▶ _The request_: Report every line in the records that contains the string "agent", copying each one in full. Matching is case-sensitive.

▶ _Input rows_:
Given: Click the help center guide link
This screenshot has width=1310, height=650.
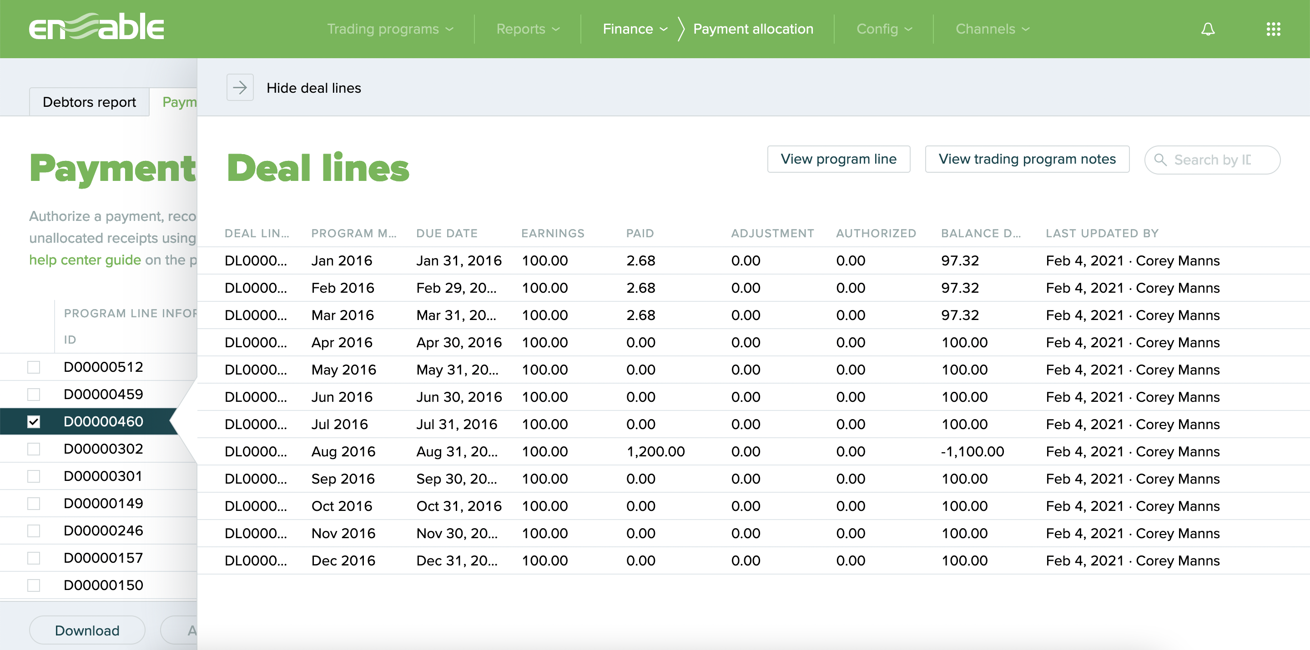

* * *

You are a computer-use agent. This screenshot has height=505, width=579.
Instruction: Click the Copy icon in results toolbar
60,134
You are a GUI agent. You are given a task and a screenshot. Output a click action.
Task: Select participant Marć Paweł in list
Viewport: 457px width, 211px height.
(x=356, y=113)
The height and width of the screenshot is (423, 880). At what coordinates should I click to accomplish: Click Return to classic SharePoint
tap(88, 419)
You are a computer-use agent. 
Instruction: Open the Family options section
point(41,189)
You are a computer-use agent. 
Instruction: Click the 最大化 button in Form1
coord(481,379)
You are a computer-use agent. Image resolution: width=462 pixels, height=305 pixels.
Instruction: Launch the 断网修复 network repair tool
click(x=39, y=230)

▶ _The result_:
You are a computer-use agent. This screenshot has height=505, width=579.
You are a GUI agent. You are given a task and a screenshot. Output a click action.
You are a computer-use agent. 
You are a computer-use agent. 
You are a computer-use agent. Image resolution: width=462 pixels, height=305 pixels.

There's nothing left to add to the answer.